Evaluating LLM-Generated Versus Human-Authored Responses in Role-Play Dialogues
Dongxu Lu, Johan Jeuring, Albert Gatt
TL;DR
Addressing evaluation challenges in long-form, knowledge-grounded role-play dialogues, the paper contrasts LLM-generated and human-authored responses across multi-turn simulations using both human judgments and an automated LLM-as-a-judge. It finds that LLM performance degrades as dialogues progress while human-authored responses improve, with broad human preference for humans, a result corroborated by a validated LLM-judge (Gemini 2.0 Flash) under carefully designed prompting. The study demonstrates cross-scenario generalisability to three additional domains and establishes a scalable hybrid evaluation framework for training simulations. Together, these findings highlight current limitations in sustaining long-context coherence in LLMs and offer practical benchmarks and methodologies to guide responsible integration of LLMs into knowledge-grounded role-play systems.
Abstract
Evaluating large language models (LLMs) in long-form, knowledge-grounded role-play dialogues remains challenging. This study compares LLM-generated and human-authored responses in multi-turn professional training simulations through human evaluation ($N=38$) and automated LLM-as-a-judge assessment.
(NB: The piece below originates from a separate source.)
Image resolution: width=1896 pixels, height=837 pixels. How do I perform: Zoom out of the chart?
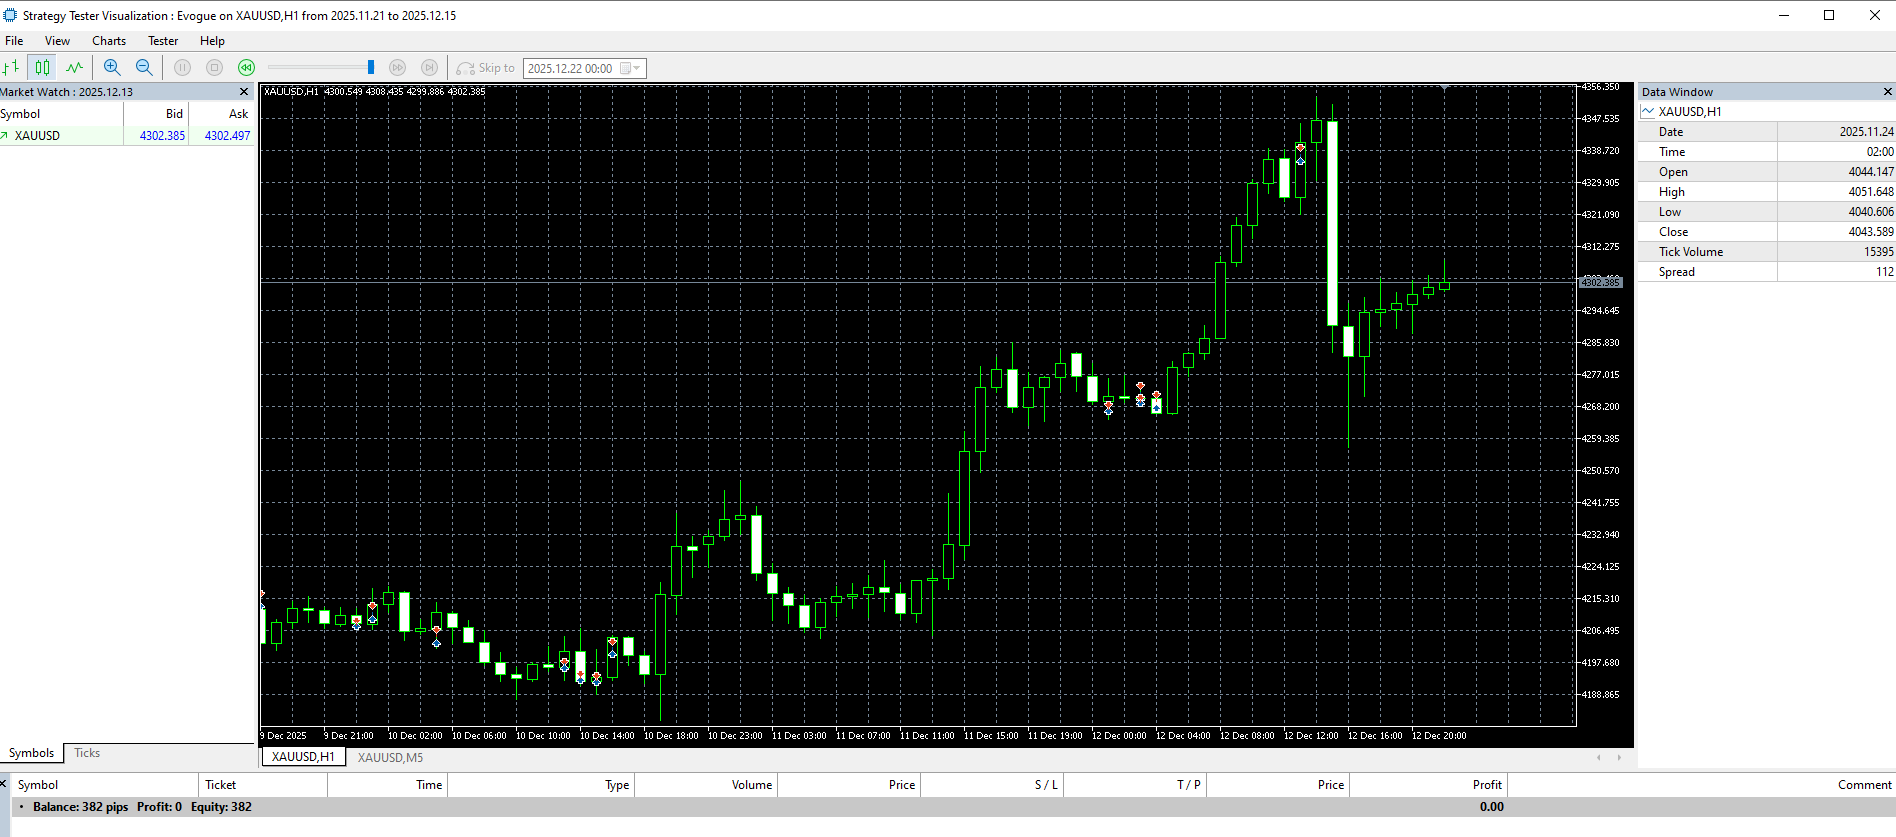tap(144, 68)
Human evaluation revealed significant degradation in LLM-generated response quality across turns, particularly in naturalness, context maintenance and overall quality, while human-authored responses progressively improved. In line with this finding, participants also indicated a consistent preference for human-authored dialogue. These human judgements were validated by our automated LLM-as-a-judge evaluation, where Gemini 2.0 Flash achieved strong alignment with human evaluators on both zero-shot pairwise preference and stochastic 6-shot construct ratings, confirming the widening quality gap between LLM and human responses over time. Our work contributes a multi-turn benchmark exposing LLM degradation in knowledge-grounded role-play dialogues and provides a validated hybrid evaluation framework to guide the reliable integration of LLMs in training simulations.